Obamacare is here to stay
Despite obstruction, an historic day in the transformation of U.S. health care has arrived.
Beginning today, individuals may sign up for private health insurance that will be available on government-run exchanges. Actual coverage will begin Jan. 1 but the enrollment period will be open through March 1, 2014. In Pennsylvania, the Corbett administration refused to establish a state-level insurance exchange, so the exchange serving Pennsylvanians will be run by the federal government. It's online at www.healthcare.gov.
Detailed information on plans offered in Pennsylvania will be available on the site. No advanced information on pricing was available on the federal exchange, but several states that chose to operate their own exchanges, including New York and California, have released information showing premium rates substantially lower than had been forecast - up to 50 percent in some cases
The Affordable Care Act requires everyone to obtain coverage - the "individual mandate" that was upheld by the Supreme Court - or to pay a penalty of up to 1 percent of income.
Mandatory coverage is necessary to pay for the many improvements under the law, some of which already are in place. Insurers no longer may reject or terminate coverage for a pre-existing condition, for example, and young people may remain under their parents' coverage until their 26th birthday.

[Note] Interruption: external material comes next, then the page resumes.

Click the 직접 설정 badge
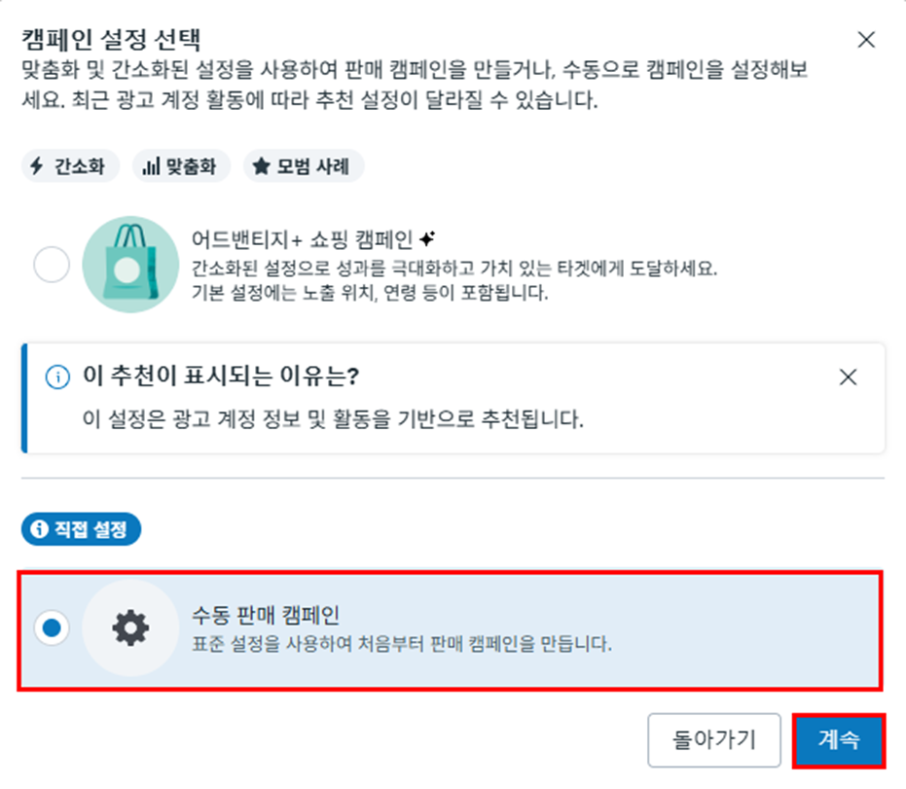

In Northeast Pennsylvania the law is expected to reduce the number of uninsured people by about 56 percent, but that includes the assumption that the state ultimately will expand the state/federal Medicaid program to cover low-income workers. The Corbett administration, which began with elimination of the state adultBasic program, which already covered many of those workers, has resisted Medicaid expansion even though it would be a good deal for the state. It has proposed a more costly and less efficient alternative.

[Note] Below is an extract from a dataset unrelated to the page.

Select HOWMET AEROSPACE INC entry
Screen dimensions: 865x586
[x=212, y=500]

The ACA, or "Obamacare," is the result of a tortured compromise in Congress and, therefore, is far from perfect. But, just as Medicare often has been refined, the ACA can be adjusted to experience in the markets. That's what ACA opponents in Congress should do instead of paralyzing the government over the fantasy that the law will be repealed before it's implemented. Obamacare is here to stay. The objective should be to make it as effective as possible.